→ **HOW TO COMPLETE THIS TASK**
Skipping any pictures, repeat exactly and only the lines from the one that holds "Task: Click the valypto logo icon" to the last line of the material, both included.

→ **MATERIAL FOR THE TASK**

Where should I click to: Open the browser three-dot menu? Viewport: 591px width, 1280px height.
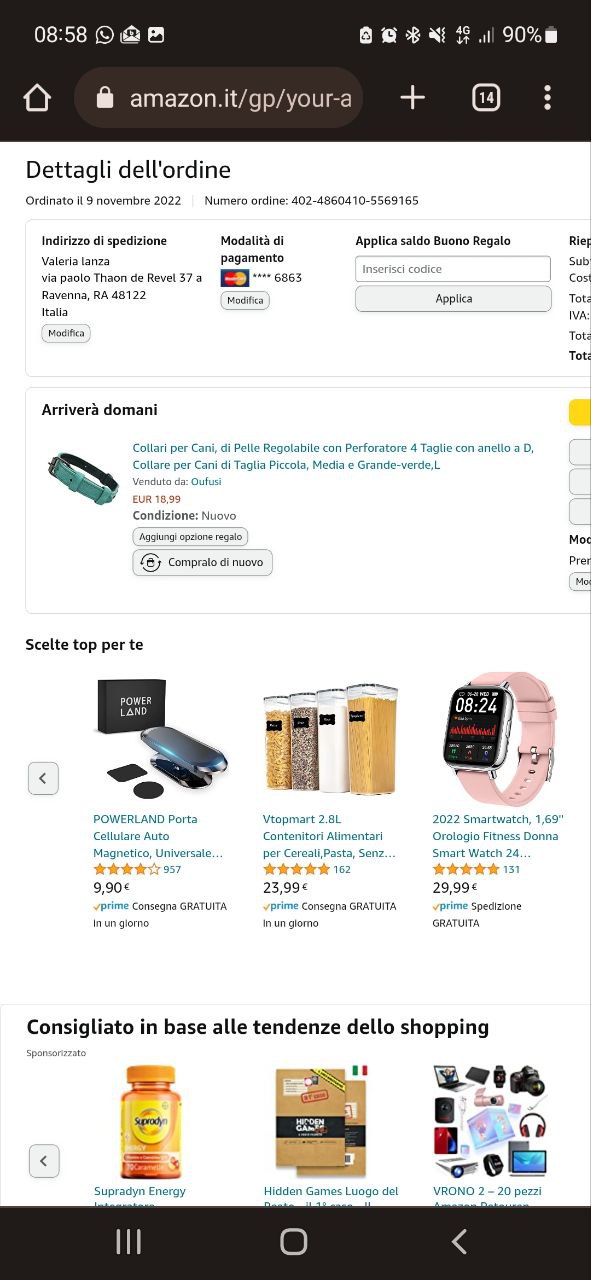click(547, 97)
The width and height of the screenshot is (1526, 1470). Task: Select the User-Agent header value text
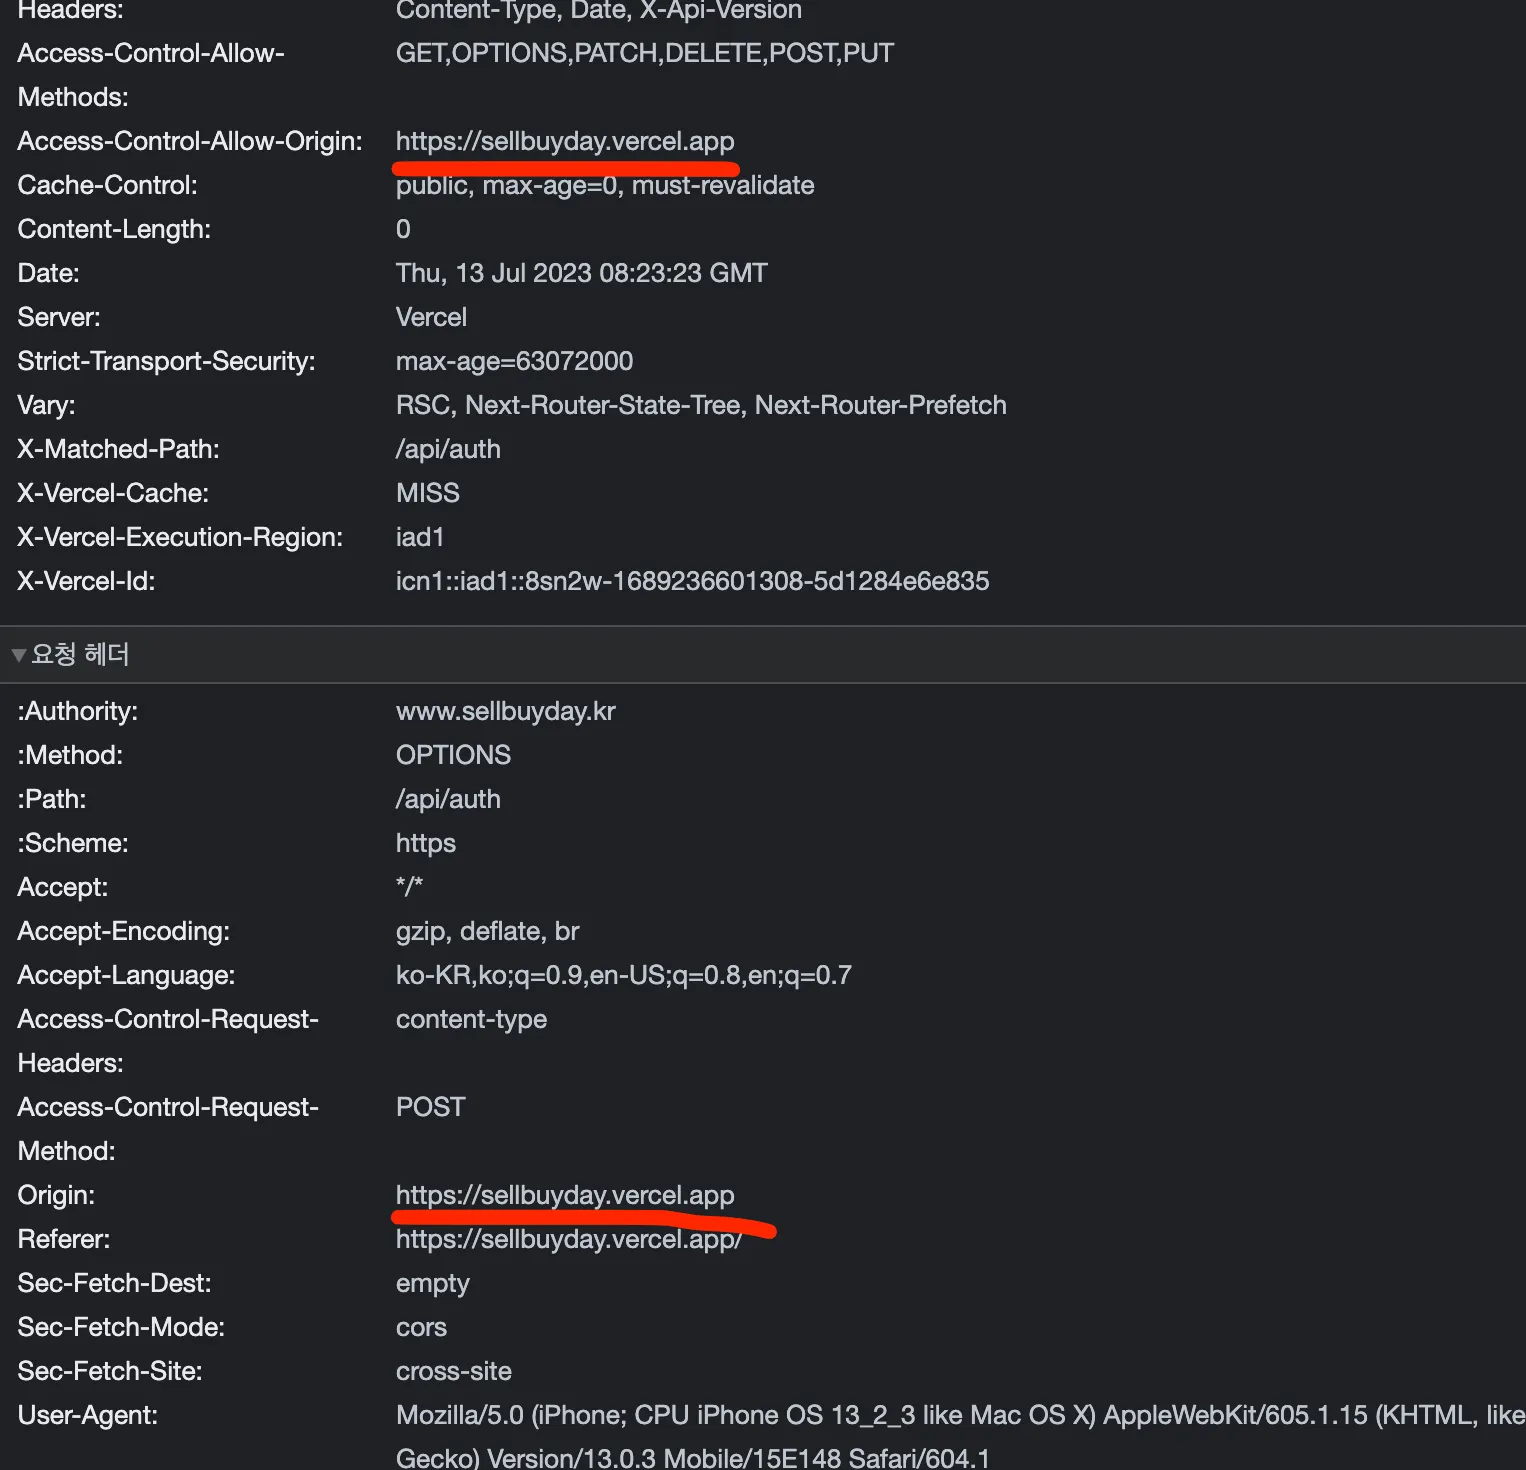pos(900,1416)
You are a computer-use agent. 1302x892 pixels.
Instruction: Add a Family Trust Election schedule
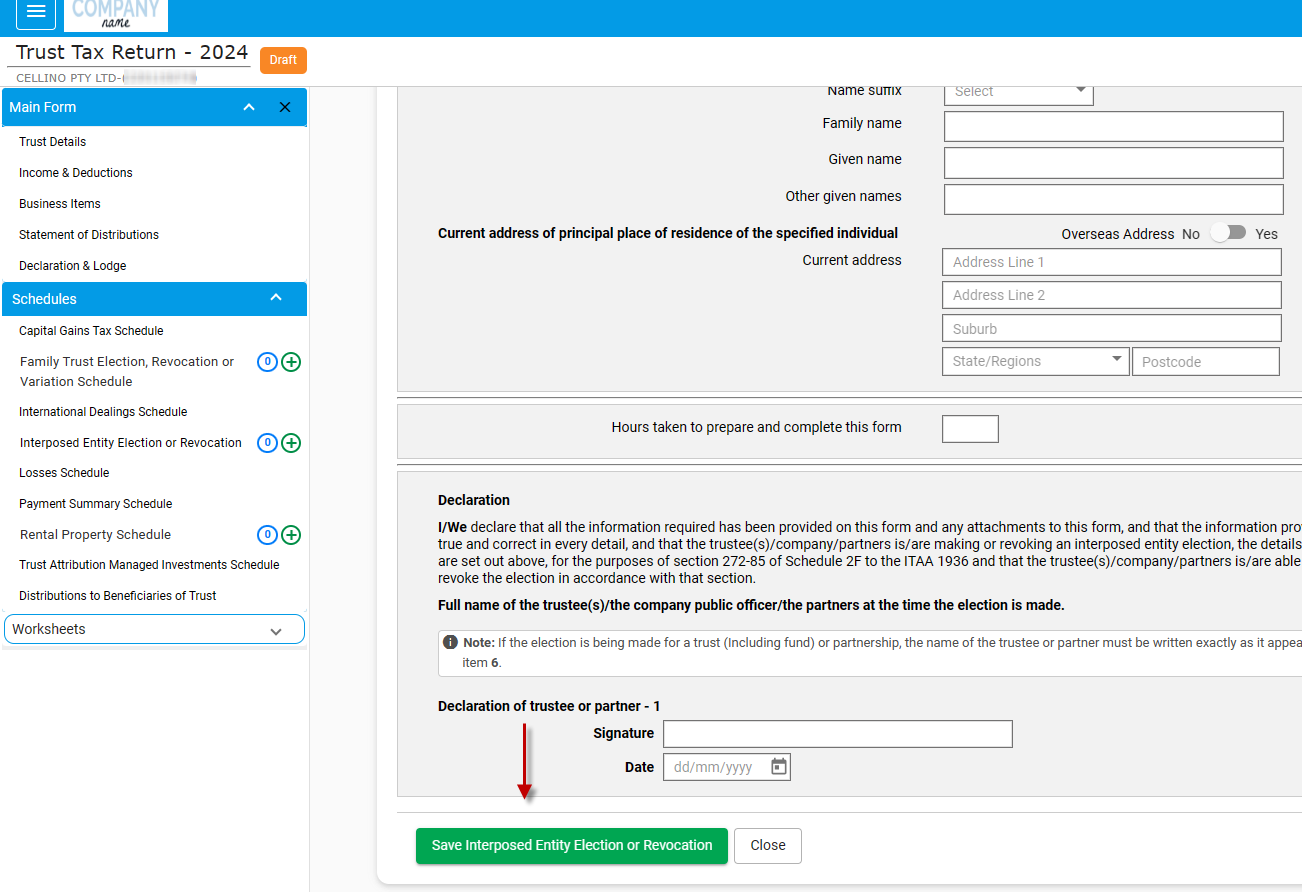(291, 362)

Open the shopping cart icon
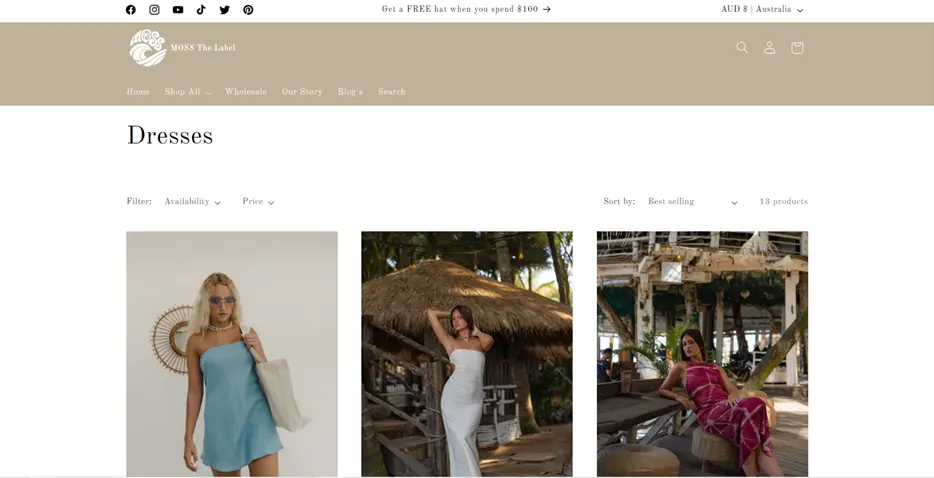coord(797,48)
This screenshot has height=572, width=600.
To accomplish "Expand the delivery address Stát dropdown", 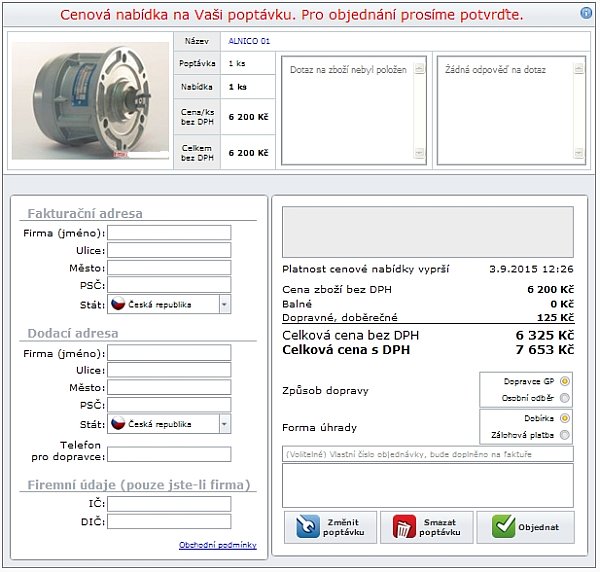I will pyautogui.click(x=224, y=424).
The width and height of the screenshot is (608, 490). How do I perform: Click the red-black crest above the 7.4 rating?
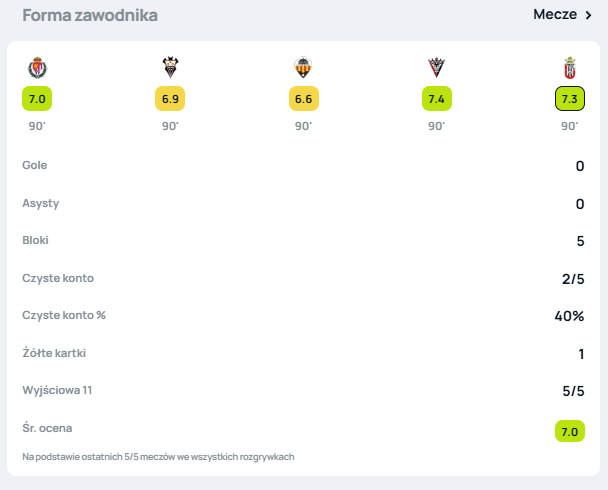(436, 68)
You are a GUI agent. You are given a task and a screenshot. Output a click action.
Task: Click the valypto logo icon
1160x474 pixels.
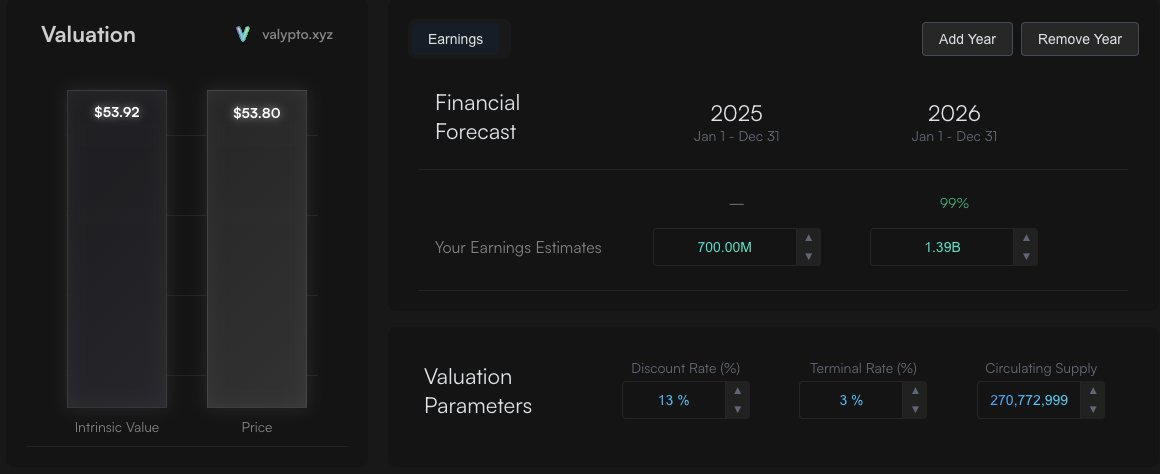pos(242,34)
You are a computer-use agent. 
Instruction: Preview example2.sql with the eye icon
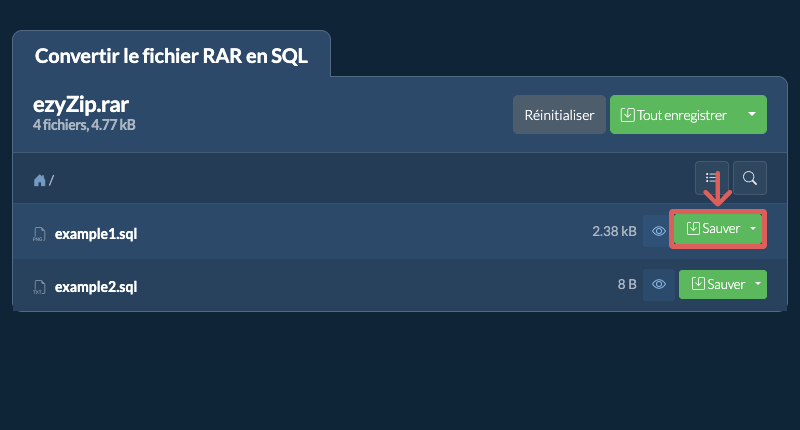[x=659, y=284]
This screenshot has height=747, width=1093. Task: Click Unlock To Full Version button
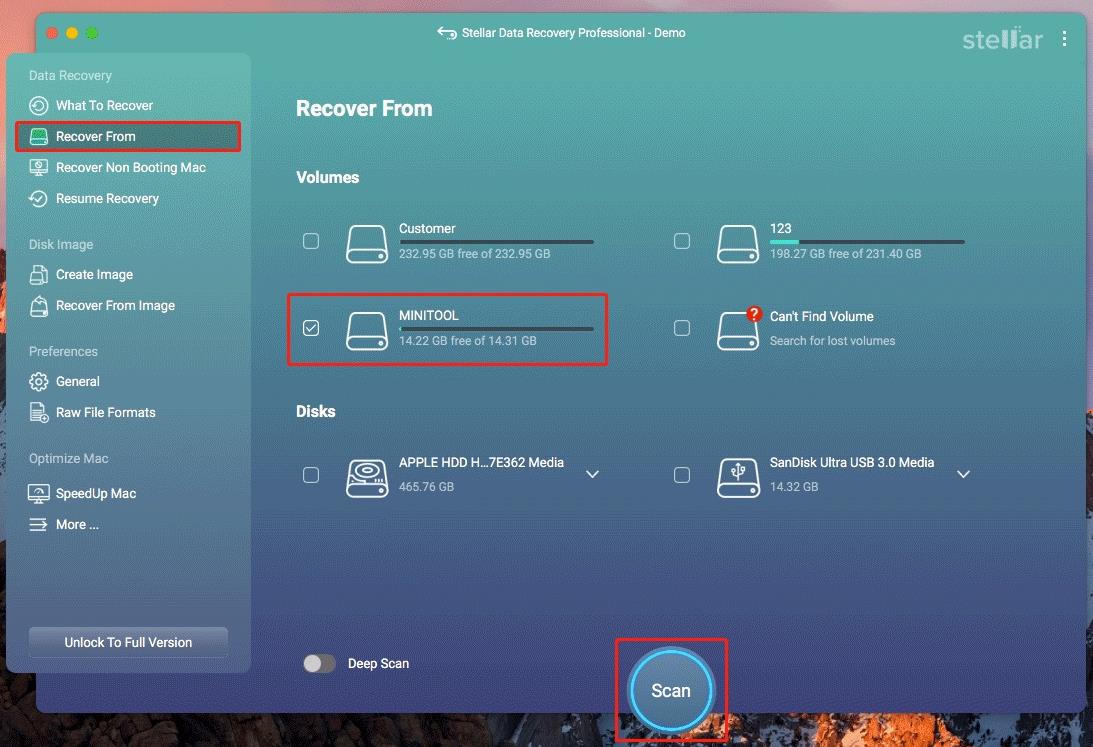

→ **ANSWER BELOW**
Task: Click the valypto logo icon
1160x474 pixels.
pos(242,34)
You are a computer-use agent. 
Instruction: Preview example2.sql with the eye icon
[x=659, y=284]
This screenshot has height=747, width=1093. Task: Click Unlock To Full Version button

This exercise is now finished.